RECORDS PROVIDED below:

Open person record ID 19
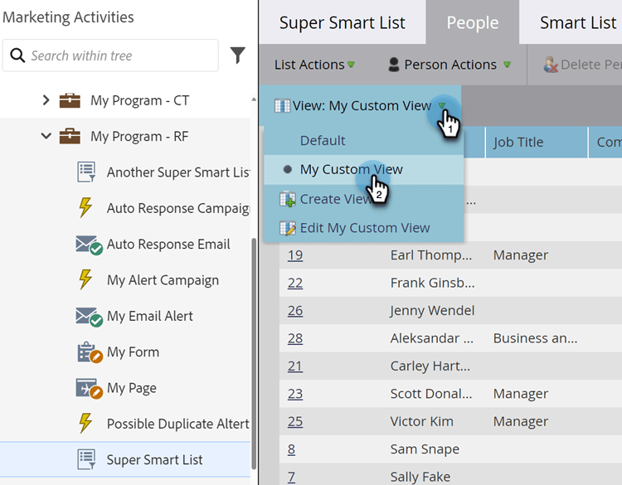Viewport: 622px width, 485px height. point(295,255)
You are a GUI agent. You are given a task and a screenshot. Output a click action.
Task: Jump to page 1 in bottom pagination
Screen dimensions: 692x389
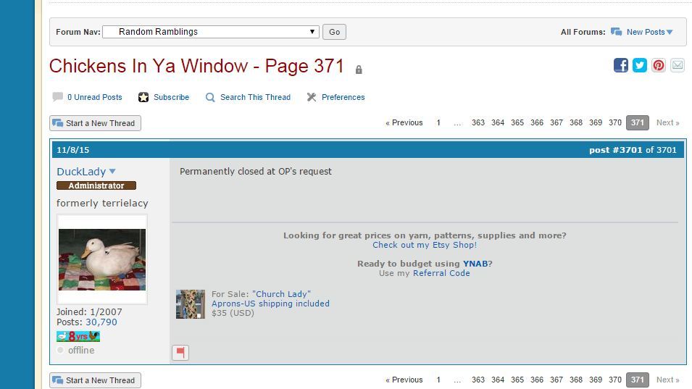[438, 380]
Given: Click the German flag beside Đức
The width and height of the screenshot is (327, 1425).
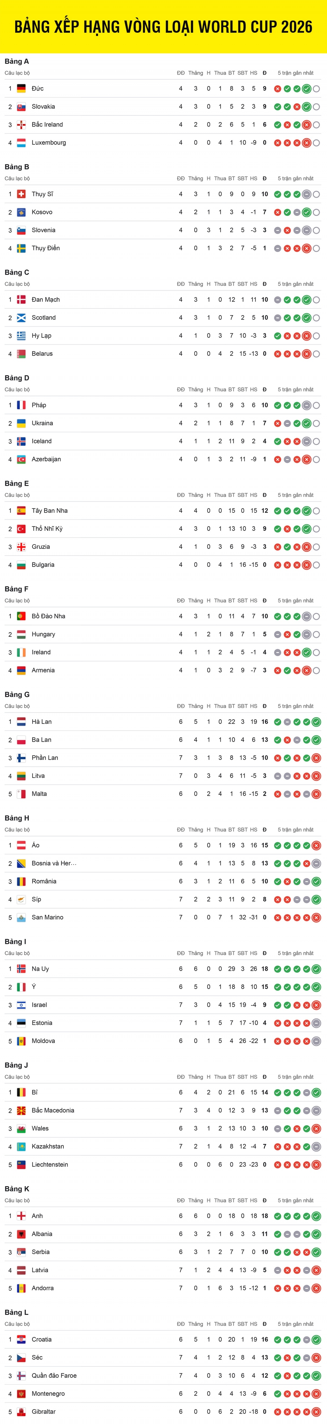Looking at the screenshot, I should (x=21, y=89).
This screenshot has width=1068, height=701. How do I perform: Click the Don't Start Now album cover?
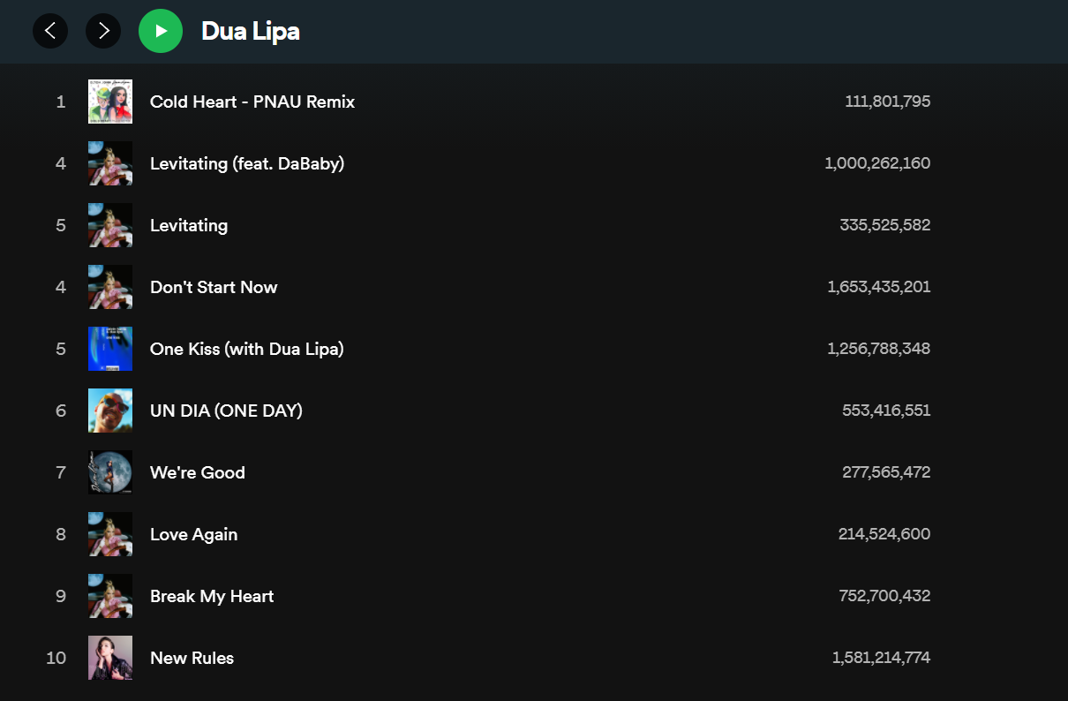[x=110, y=287]
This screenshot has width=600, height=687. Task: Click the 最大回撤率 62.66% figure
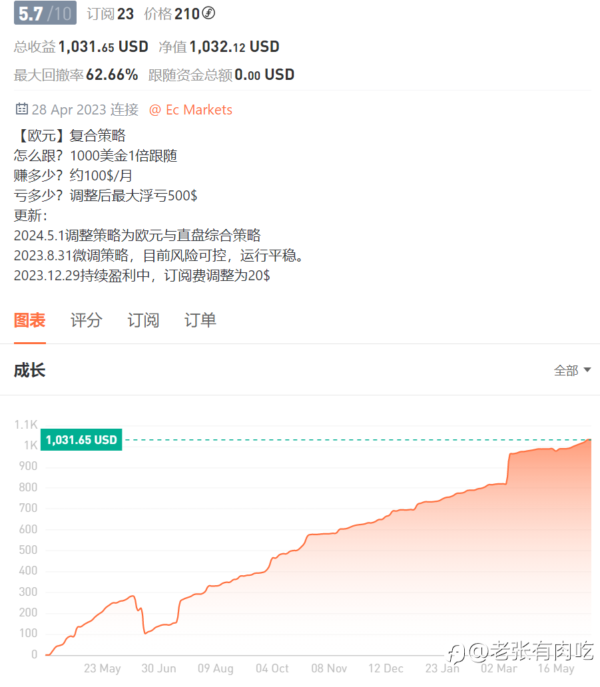coord(112,75)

End of RECORDS PROVIDED.

ASSIGNMENT
The data above should be restated exactly, with its images dropped.

EXERCISE RESULT
Open person record ID 19
Viewport: 622px width, 485px height. point(295,255)
You are a GUI agent. You are given a task and a screenshot. Output a click action.
Task: Jump to page 1 in bottom pagination
Screen dimensions: 692x389
[438, 380]
Given: Click the German flag beside Đức
The width and height of the screenshot is (327, 1425).
Looking at the screenshot, I should (x=21, y=89).
This screenshot has width=1068, height=701. How do I perform: Click the Don't Start Now album cover?
[x=110, y=287]
This screenshot has width=600, height=687. Task: Click the 最大回撤率 62.66% figure
coord(112,75)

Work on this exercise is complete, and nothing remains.